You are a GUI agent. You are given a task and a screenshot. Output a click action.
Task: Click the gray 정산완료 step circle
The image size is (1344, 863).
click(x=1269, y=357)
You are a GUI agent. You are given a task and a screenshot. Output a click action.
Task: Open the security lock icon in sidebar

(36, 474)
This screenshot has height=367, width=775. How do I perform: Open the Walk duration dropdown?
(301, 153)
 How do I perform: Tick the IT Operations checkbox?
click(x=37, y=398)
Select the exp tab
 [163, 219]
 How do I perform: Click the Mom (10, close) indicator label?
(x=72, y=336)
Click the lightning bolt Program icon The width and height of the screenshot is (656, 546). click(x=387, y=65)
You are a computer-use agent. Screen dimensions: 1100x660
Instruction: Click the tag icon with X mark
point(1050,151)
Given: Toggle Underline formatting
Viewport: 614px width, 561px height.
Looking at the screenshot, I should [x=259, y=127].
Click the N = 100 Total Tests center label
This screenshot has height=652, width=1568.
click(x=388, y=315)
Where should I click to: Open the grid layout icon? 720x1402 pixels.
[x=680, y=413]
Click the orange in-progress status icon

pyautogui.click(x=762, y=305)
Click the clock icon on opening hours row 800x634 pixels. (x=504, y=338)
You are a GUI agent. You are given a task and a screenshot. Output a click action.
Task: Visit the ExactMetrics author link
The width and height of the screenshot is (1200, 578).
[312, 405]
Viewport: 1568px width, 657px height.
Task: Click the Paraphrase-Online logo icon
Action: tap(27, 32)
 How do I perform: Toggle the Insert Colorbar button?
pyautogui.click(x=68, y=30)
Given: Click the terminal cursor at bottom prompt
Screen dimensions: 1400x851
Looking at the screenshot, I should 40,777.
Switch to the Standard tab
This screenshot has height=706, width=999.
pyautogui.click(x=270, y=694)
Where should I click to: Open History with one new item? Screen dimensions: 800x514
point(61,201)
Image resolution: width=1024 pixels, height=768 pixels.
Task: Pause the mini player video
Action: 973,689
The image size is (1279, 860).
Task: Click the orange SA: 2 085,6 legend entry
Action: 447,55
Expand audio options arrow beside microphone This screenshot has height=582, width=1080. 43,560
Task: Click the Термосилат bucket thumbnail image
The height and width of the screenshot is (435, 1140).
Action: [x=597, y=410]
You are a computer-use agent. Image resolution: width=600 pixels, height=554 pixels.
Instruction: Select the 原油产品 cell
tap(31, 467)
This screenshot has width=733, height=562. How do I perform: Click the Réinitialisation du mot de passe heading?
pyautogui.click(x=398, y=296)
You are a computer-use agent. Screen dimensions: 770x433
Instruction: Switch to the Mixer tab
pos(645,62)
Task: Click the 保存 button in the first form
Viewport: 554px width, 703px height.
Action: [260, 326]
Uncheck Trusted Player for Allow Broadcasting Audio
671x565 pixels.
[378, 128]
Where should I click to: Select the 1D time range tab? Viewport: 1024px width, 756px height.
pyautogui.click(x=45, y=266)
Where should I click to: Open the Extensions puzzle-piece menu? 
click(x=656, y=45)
══════════
What the task requires: Render every line of the items above as a Markdown table with two columns, Row for the row number and Line for the line itself. Leave out blank lines.

Solution for this problem:
| Row | Line |
|---|---|
| 1 | You are a GUI agent. You are given a task and a screenshot. Output a click action. |
| 2 | Task: Click the gray 정산완료 step circle |
| 3 | The image size is (1344, 863). |
| 4 | click(x=1269, y=357) |
| 5 | You are a GUI agent. You are given a task and a screenshot. Output a click action. |
| 6 | Task: Open the security lock icon in sidebar |
| 7 | (36, 474) |
| 8 | This screenshot has height=367, width=775. How do I perform: Open the Walk duration dropdown? |
| 9 | (301, 153) |
| 10 |  How do I perform: Tick the IT Operations checkbox? |
| 11 | click(x=37, y=398) |
| 12 | Select the exp tab |
| 13 |  [163, 219] |
| 14 |  How do I perform: Click the Mom (10, close) indicator label? |
| 15 | (x=72, y=336) |
| 16 | Click the lightning bolt Program icon The width and height of the screenshot is (656, 546). click(x=387, y=65) |
| 17 | You are a computer-use agent. Screen dimensions: 1100x660 |
| 18 | Instruction: Click the tag icon with X mark |
| 19 | point(1050,151) |
| 20 | Given: Toggle Underline formatting |
| 21 | Viewport: 614px width, 561px height. |
| 22 | Looking at the screenshot, I should [x=259, y=127]. |
| 23 | Click the N = 100 Total Tests center label |
| 24 | This screenshot has height=652, width=1568. |
| 25 | click(x=388, y=315) |
| 26 | Where should I click to: Open the grid layout icon? 720x1402 pixels. |
| 27 | [x=680, y=413] |
| 28 | Click the orange in-progress status icon |
| 29 | pyautogui.click(x=762, y=305) |
| 30 | Click the clock icon on opening hours row 800x634 pixels. (x=504, y=338) |
| 31 | You are a GUI agent. You are given a task and a screenshot. Output a click action. |
| 32 | Task: Visit the ExactMetrics author link |
| 33 | The width and height of the screenshot is (1200, 578). |
| 34 | [312, 405] |
| 35 | Viewport: 1568px width, 657px height. |
| 36 | Task: Click the Paraphrase-Online logo icon |
| 37 | Action: tap(27, 32) |
| 38 |  How do I perform: Toggle the Insert Colorbar button? |
| 39 | pyautogui.click(x=68, y=30) |
| 40 | Given: Click the terminal cursor at bottom prompt |
| 41 | Screen dimensions: 1400x851 |
| 42 | Looking at the screenshot, I should 40,777. |
| 43 | Switch to the Standard tab |
| 44 | This screenshot has height=706, width=999. |
| 45 | pyautogui.click(x=270, y=694) |
| 46 | Where should I click to: Open History with one new item? Screen dimensions: 800x514 |
| 47 | point(61,201) |
| 48 | Image resolution: width=1024 pixels, height=768 pixels. |
| 49 | Task: Pause the mini player video |
| 50 | Action: 973,689 |
| 51 | The image size is (1279, 860). |
| 52 | Task: Click the orange SA: 2 085,6 legend entry |
| 53 | Action: 447,55 |
| 54 | Expand audio options arrow beside microphone This screenshot has height=582, width=1080. 43,560 |
| 55 | Task: Click the Термосилат bucket thumbnail image |
| 56 | The height and width of the screenshot is (435, 1140). |
| 57 | Action: [x=597, y=410] |
| 58 | You are a computer-use agent. Image resolution: width=600 pixels, height=554 pixels. |
| 59 | Instruction: Select the 原油产品 cell |
| 60 | tap(31, 467) |
| 61 | This screenshot has width=733, height=562. How do I perform: Click the Réinitialisation du mot de passe heading? |
| 62 | pyautogui.click(x=398, y=296) |
| 63 | You are a computer-use agent. Screen dimensions: 770x433 |
| 64 | Instruction: Switch to the Mixer tab |
| 65 | pos(645,62) |
| 66 | Task: Click the 保存 button in the first form |
| 67 | Viewport: 554px width, 703px height. |
| 68 | Action: [260, 326] |
| 69 | Uncheck Trusted Player for Allow Broadcasting Audio |
| 70 | 671x565 pixels. |
| 71 | [378, 128] |
| 72 | Where should I click to: Select the 1D time range tab? Viewport: 1024px width, 756px height. |
| 73 | pyautogui.click(x=45, y=266) |
| 74 | Where should I click to: Open the Extensions puzzle-piece menu?  |
| 75 | click(x=656, y=45) |